Entire Launches Distributed Git Network for AI Coding Agents
Entire, a developer-platform startup founded by former GitHub CEO Thomas Dohmke, has introduced a preview of a distributed Git network designed for the age of AI coding agents. The goal is to distribute code hosting across regions, mitigating the strain on central providers as agentic usage increases.
July 8, 2026 – 1:00 pm
As more coding agents clone and pull code simultaneously, central hosts struggle to keep up, a challenge GitHub experienced when it froze new Copilot sign-ups due to high demand. Entire’s solution is a mirror system. Developers can now mirror an existing GitHub repository with one step, allowing agents to clone and pull from a regional Entire copy instead of the original host.
This offloads heavy concurrent read traffic, ensuring agents can continue working without hitting rate limits. In the coming months, Entire plans to enable hosting of new public and private repositories directly on their platform. The long-term vision includes building a network of interconnected nodes, enabling data residency and sovereignty while maintaining global accessibility.
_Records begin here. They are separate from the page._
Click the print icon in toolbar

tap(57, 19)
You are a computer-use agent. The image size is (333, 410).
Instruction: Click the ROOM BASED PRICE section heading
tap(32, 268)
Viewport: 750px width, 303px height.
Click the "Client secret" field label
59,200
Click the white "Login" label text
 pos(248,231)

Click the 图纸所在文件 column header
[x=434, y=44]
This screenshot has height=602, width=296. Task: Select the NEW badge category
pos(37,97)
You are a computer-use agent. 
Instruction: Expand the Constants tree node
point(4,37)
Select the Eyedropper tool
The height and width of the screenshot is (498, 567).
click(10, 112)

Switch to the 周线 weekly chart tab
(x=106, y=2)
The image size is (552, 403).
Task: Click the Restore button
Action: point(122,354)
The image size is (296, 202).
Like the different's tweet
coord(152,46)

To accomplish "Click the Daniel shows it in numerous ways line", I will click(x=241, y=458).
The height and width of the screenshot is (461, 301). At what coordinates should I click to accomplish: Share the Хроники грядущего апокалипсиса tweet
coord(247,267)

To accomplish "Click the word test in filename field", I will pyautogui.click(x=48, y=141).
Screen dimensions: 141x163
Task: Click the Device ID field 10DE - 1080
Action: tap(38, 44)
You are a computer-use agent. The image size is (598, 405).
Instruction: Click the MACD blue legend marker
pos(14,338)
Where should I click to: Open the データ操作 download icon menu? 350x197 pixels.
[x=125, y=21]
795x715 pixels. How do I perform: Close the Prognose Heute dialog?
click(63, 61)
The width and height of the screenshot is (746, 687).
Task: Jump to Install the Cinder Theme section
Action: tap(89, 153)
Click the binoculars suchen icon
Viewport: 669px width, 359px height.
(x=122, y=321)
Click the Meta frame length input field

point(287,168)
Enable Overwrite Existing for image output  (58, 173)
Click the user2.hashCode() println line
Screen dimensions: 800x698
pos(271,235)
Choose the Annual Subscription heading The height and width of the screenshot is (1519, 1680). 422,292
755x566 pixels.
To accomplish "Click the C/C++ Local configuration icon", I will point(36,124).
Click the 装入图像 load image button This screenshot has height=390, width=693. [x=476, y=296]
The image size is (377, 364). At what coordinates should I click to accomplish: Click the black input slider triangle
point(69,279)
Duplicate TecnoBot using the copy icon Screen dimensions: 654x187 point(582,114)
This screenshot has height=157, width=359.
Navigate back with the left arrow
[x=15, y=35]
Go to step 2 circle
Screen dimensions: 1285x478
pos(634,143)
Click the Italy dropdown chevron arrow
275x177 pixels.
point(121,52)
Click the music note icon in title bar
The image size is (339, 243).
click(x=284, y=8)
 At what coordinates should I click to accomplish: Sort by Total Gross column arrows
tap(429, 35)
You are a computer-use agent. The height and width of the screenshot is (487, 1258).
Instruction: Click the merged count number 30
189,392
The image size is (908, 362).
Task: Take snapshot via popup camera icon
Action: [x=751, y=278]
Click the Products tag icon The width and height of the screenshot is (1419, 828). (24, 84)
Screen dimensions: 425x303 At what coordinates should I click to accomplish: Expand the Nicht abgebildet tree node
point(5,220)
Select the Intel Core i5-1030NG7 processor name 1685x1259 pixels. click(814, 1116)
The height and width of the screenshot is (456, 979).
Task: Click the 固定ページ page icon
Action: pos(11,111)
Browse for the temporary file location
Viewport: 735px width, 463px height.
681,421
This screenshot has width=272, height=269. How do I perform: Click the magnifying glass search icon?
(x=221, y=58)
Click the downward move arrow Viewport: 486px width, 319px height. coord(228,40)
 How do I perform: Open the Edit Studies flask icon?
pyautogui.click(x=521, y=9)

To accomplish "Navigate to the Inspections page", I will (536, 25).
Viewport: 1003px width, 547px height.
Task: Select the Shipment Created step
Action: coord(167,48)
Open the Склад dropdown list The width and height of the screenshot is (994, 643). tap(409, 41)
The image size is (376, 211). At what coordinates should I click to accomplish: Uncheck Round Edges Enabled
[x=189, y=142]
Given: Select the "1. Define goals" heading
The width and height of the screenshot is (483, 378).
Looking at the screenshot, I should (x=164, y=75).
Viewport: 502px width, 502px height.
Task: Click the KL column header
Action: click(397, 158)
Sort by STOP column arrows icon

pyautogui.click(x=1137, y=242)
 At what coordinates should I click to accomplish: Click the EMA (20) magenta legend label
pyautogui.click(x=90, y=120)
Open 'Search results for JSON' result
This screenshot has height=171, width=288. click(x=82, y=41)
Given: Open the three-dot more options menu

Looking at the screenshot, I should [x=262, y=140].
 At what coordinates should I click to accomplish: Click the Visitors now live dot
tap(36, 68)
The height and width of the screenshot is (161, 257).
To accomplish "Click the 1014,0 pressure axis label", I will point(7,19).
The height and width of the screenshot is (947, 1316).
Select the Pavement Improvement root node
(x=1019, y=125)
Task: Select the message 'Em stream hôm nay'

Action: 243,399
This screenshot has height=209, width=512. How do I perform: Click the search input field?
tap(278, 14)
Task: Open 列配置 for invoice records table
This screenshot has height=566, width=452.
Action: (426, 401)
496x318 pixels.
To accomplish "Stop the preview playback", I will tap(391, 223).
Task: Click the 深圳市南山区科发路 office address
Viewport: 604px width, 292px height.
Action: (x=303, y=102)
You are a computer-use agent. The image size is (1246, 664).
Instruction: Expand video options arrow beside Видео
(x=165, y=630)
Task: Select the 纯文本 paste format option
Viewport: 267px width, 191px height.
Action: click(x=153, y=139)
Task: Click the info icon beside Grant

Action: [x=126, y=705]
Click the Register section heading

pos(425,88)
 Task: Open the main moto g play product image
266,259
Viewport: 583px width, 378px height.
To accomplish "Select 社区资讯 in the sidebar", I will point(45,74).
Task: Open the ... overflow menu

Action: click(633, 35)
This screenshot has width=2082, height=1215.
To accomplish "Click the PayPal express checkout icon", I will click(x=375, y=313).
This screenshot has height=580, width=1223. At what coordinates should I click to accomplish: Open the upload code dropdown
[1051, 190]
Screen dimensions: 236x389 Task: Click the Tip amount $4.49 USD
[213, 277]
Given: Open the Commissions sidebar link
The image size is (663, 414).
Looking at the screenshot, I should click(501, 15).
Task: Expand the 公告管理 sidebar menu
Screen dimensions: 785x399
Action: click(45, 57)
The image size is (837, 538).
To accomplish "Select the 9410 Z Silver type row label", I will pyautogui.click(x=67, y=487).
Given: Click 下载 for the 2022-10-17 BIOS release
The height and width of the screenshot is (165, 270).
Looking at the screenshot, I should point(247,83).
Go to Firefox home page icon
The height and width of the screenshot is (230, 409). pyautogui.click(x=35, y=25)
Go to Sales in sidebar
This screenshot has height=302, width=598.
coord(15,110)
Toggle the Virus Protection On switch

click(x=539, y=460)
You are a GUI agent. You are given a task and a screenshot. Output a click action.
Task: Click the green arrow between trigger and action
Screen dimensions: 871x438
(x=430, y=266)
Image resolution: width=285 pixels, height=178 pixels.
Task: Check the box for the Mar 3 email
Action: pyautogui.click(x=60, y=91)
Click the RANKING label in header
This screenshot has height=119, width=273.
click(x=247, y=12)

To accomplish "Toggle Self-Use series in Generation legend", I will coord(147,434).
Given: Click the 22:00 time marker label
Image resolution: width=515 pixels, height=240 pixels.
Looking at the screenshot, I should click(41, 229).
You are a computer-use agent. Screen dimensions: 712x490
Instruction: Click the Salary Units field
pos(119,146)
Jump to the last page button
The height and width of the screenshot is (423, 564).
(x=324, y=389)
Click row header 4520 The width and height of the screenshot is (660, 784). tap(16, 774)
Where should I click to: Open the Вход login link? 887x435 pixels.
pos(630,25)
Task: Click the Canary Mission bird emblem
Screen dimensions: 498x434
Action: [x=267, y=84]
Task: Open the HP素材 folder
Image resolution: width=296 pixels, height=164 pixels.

Dohmke argues that "by design, Git was always meant to be distributed," addressing the centralization constraints arising from billions of agents and developers accessing shared servers. He is not alone in this belief; he has also backed Tangled, a separate decentralized Git initiative.
To support its performance claims, Entire published benchmarks from internal testing, demonstrating sustained rates of 570,000 clones per hour, 586 pushes per second, and approximately 470 combined clone-and-push operations per second on a single repository. They claim median latency remained around 50 to 60 milliseconds when simulating agent activity.
The network is built upon the company’s existing semantic memory layer, launched in February, which aims to prevent agents from repeating past mistakes. This layer integrates with various AI coding tools like Claude Code, Codex, Cursor, Factory AI, and GitHub Copilot, storing session data alongside the code in the repository.
New features include Entire Blame, which provides insights into changes made by specific agent sessions, and Entire Revi, offering a detailed view of revision history.